- _EXERCISE OBJECTIVE_:
Could you recast everything from the line containing "Locate an element" down to the line containing "Clone tool is" as a numbered list, skipping blank lines and leaving out the pictures?

Dataset entries:

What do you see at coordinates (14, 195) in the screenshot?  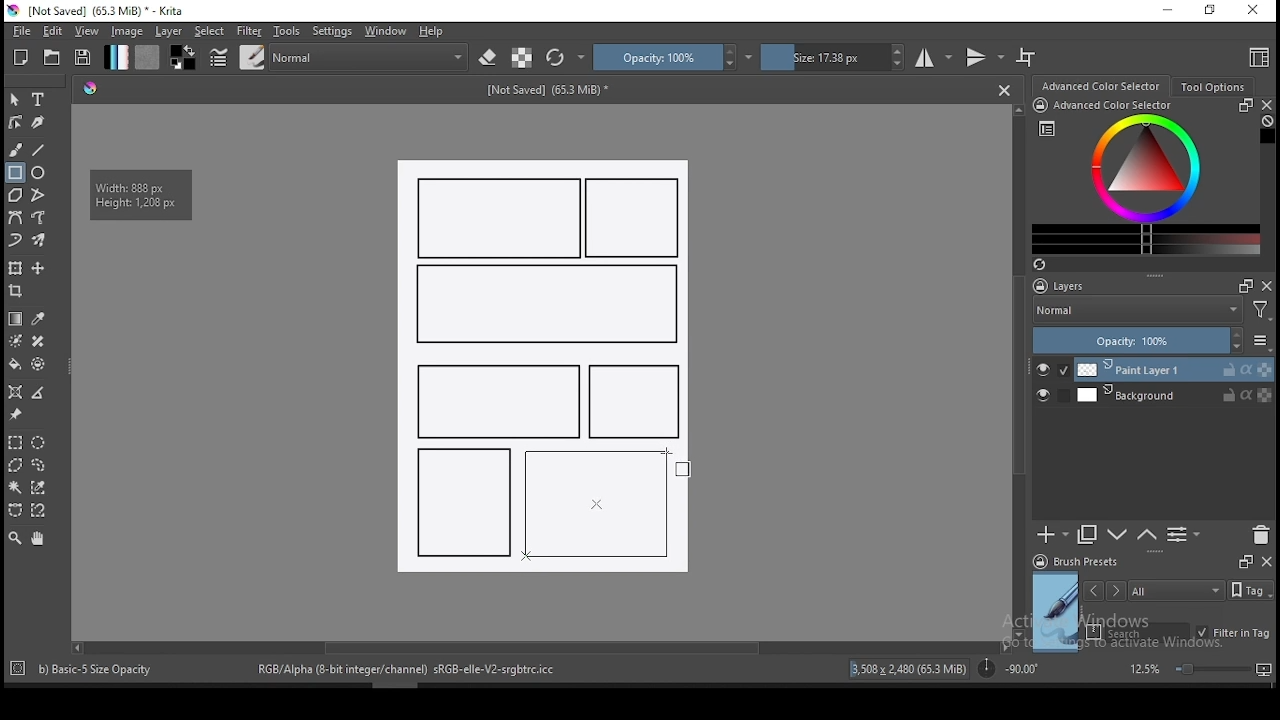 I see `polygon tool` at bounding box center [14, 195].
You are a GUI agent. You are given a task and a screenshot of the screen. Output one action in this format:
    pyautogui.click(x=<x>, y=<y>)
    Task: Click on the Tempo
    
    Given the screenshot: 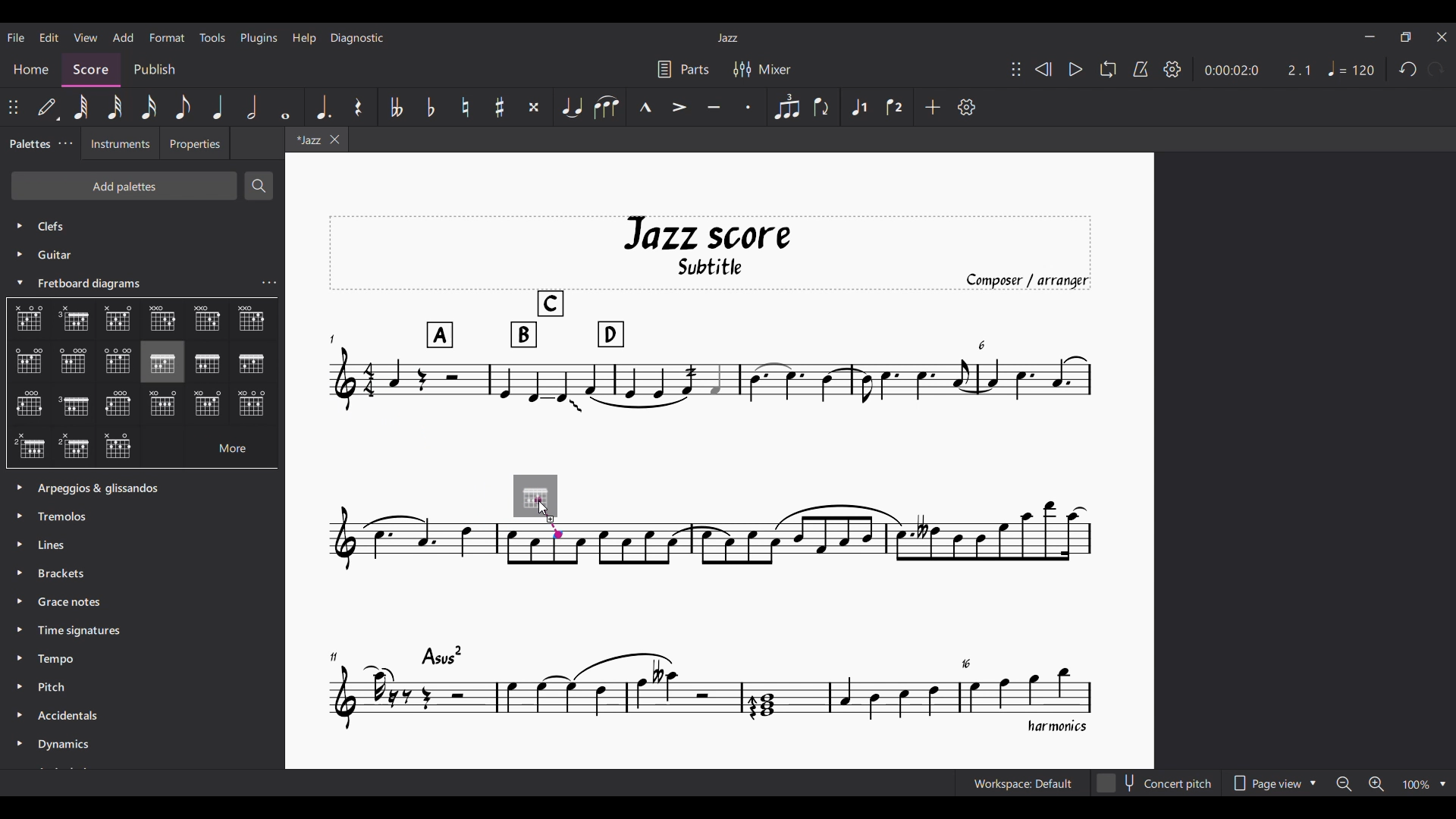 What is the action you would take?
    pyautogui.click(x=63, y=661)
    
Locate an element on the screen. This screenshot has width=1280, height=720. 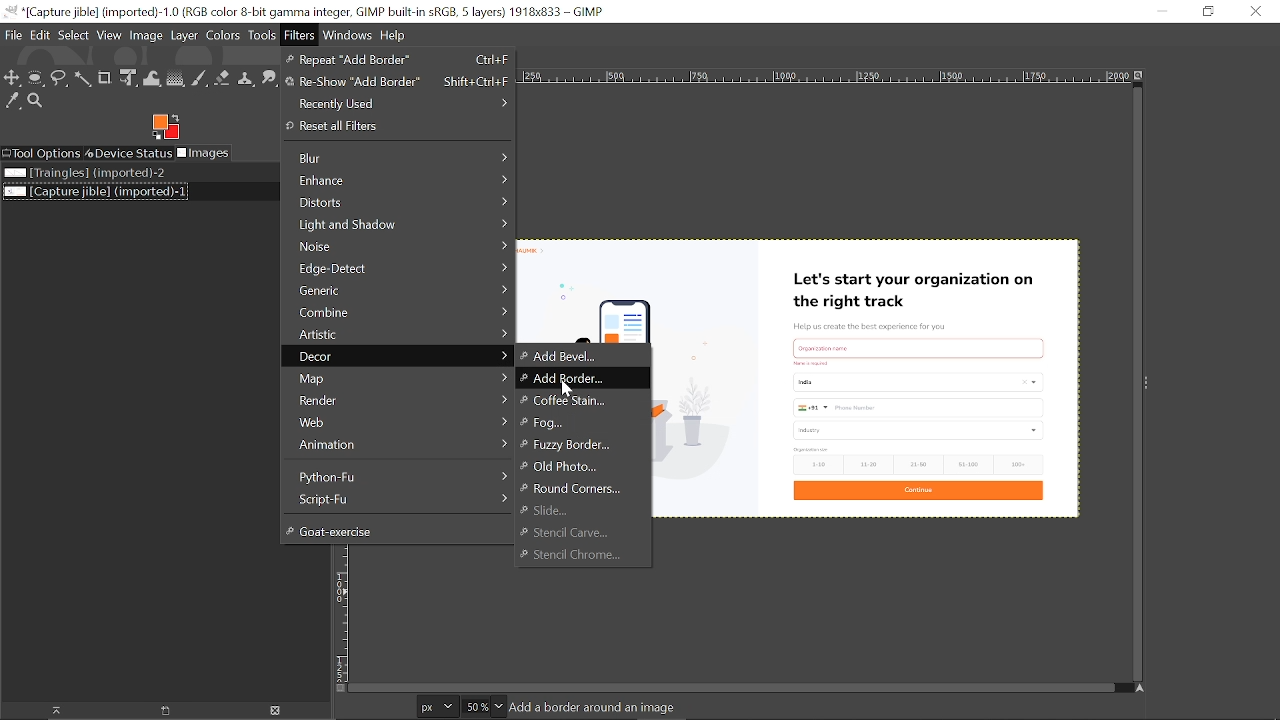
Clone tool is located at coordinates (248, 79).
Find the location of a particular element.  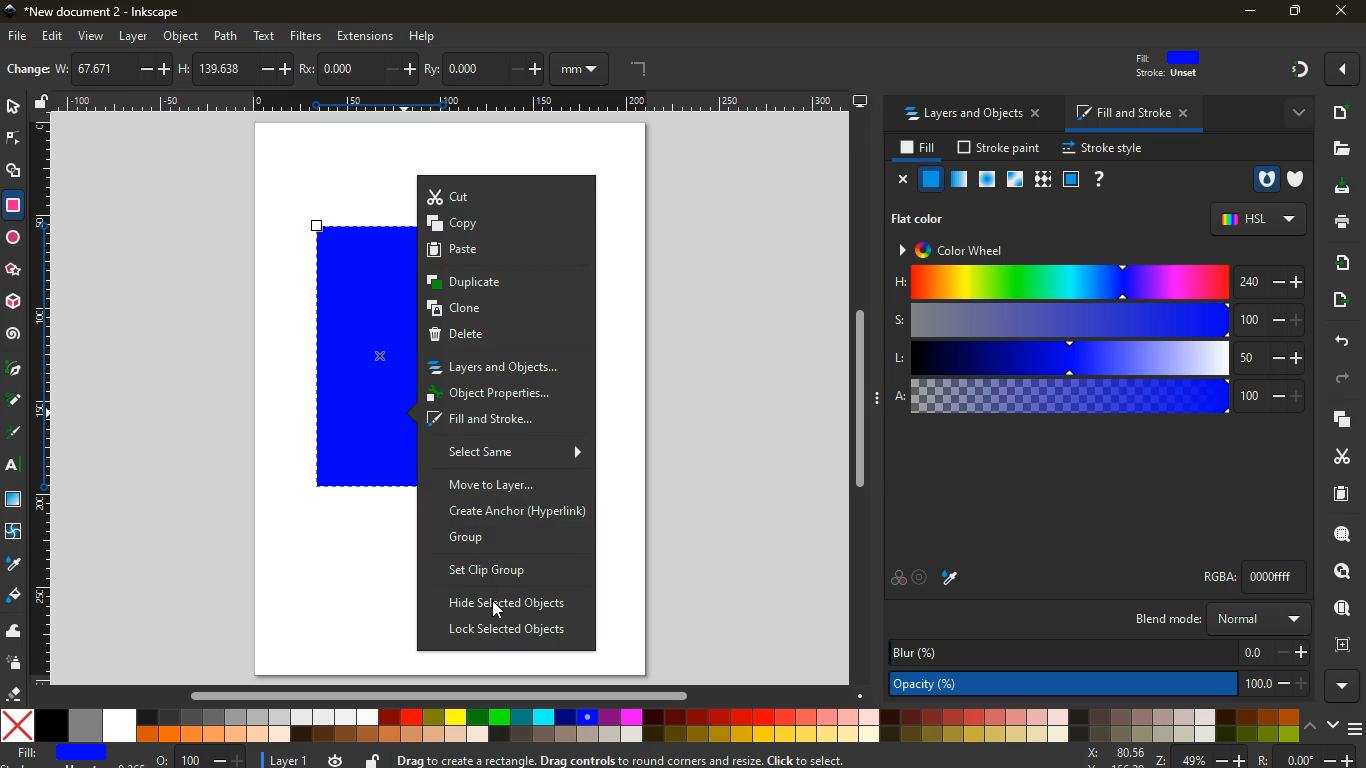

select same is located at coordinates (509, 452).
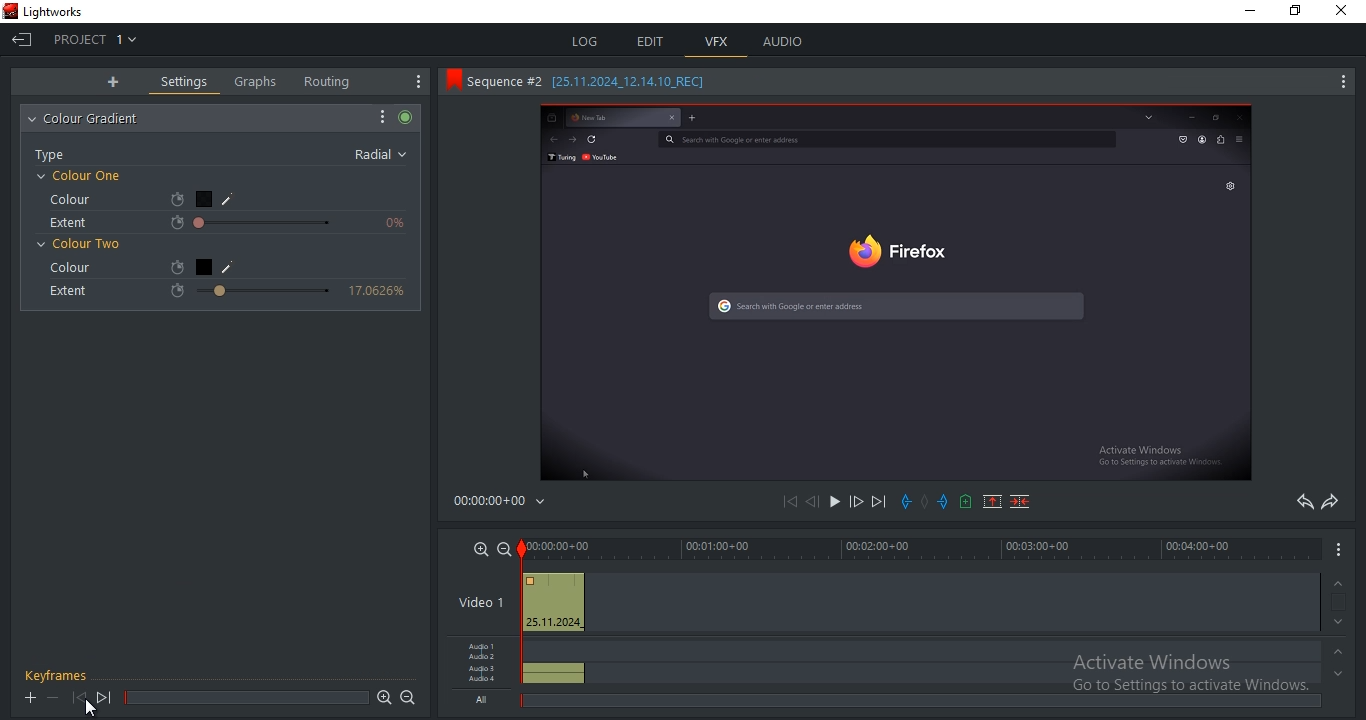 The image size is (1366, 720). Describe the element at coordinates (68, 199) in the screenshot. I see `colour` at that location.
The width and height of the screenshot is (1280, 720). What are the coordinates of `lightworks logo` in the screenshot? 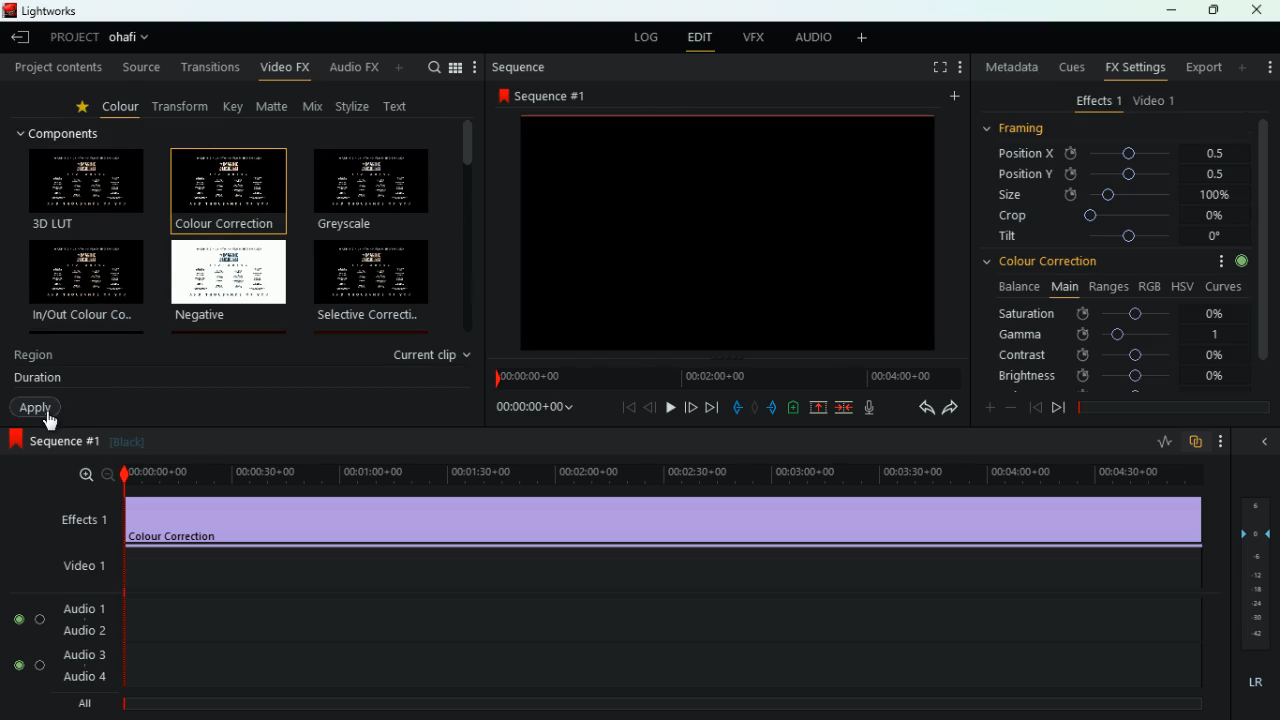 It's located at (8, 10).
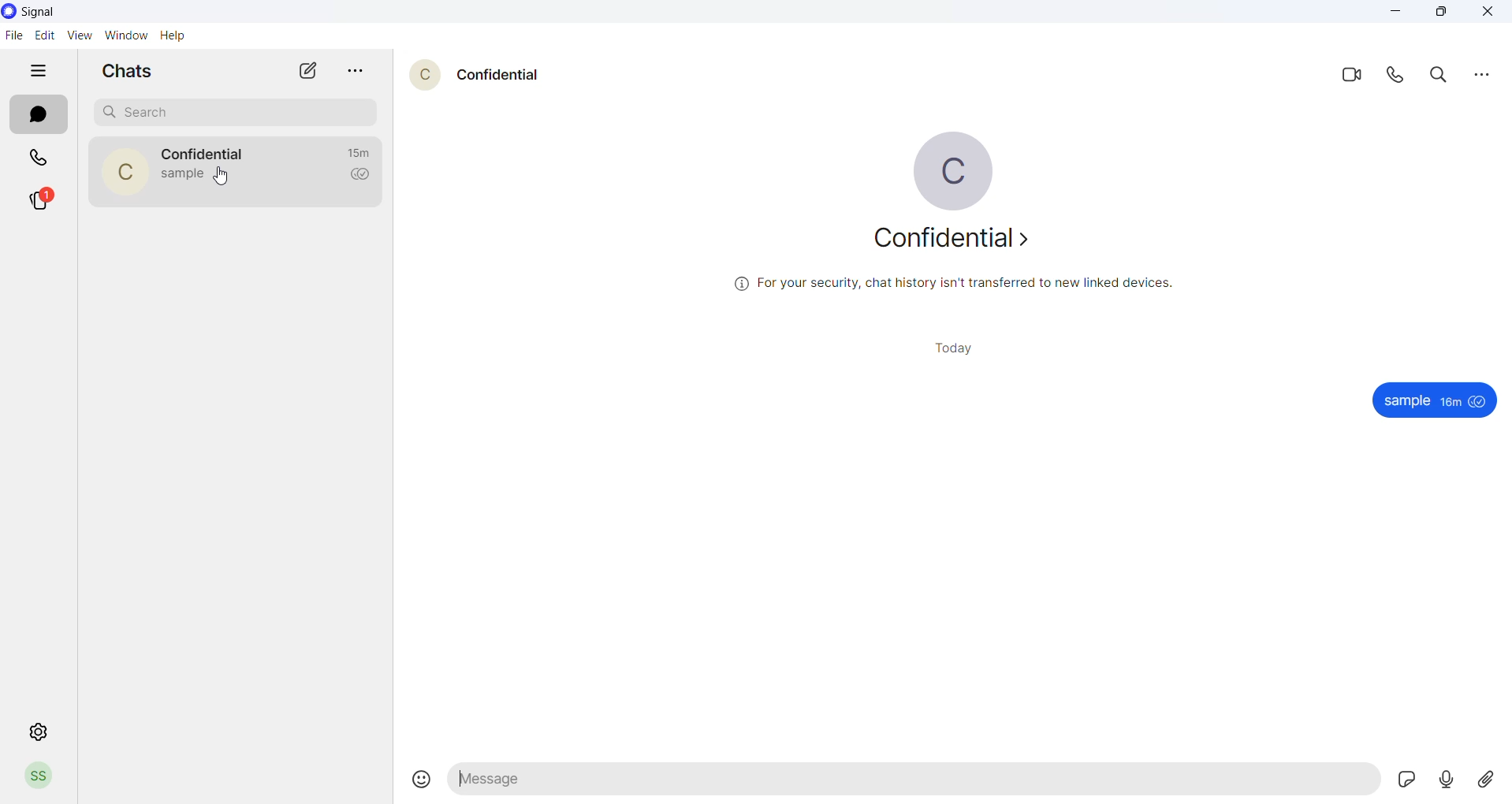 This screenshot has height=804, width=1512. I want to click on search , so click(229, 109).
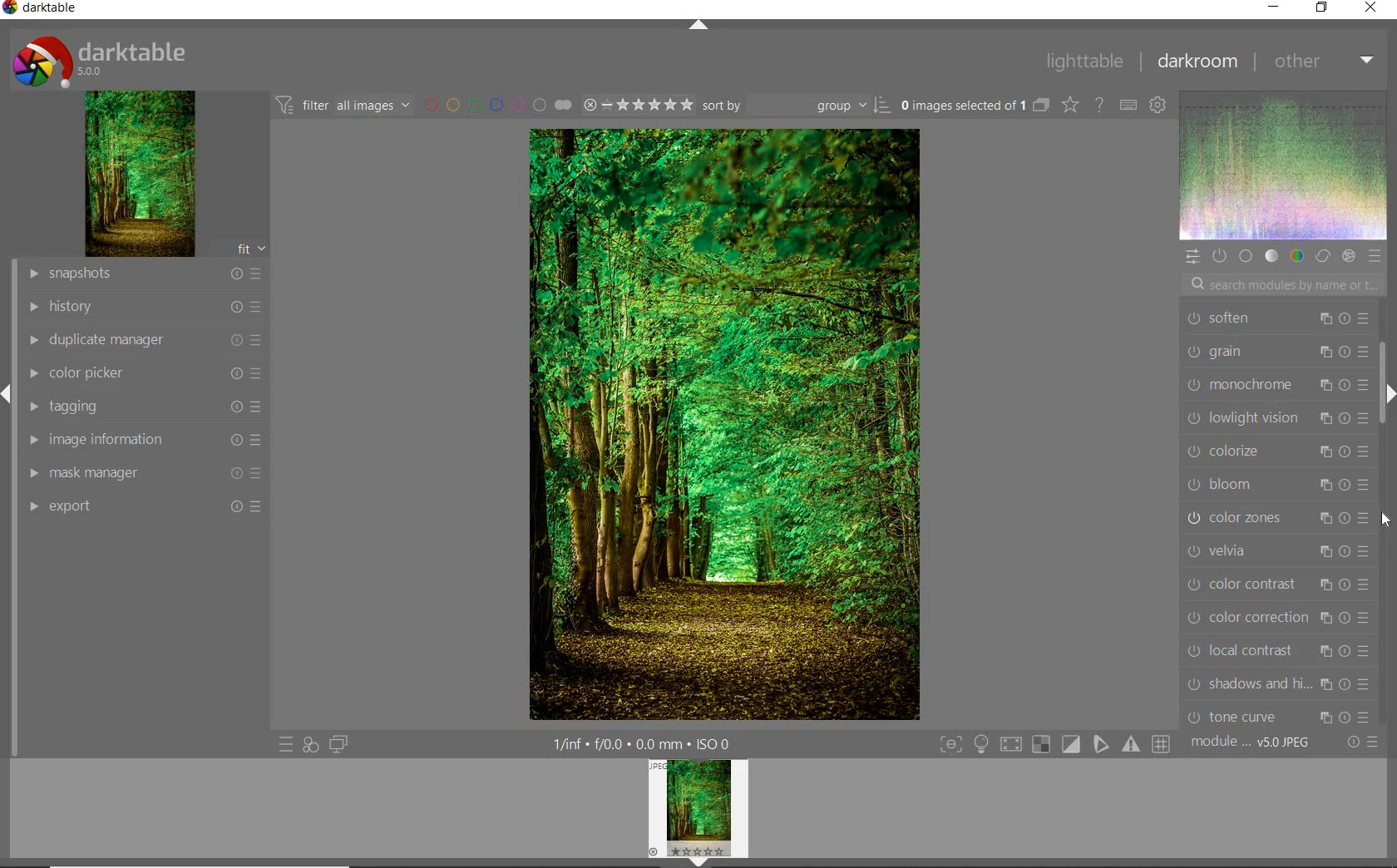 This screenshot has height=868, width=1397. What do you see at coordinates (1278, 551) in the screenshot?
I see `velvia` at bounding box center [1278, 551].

- _RESPONSE_:
1. Locate an element on the screen. This screenshot has width=1280, height=720. 
2. Clone tool is located at coordinates (248, 79).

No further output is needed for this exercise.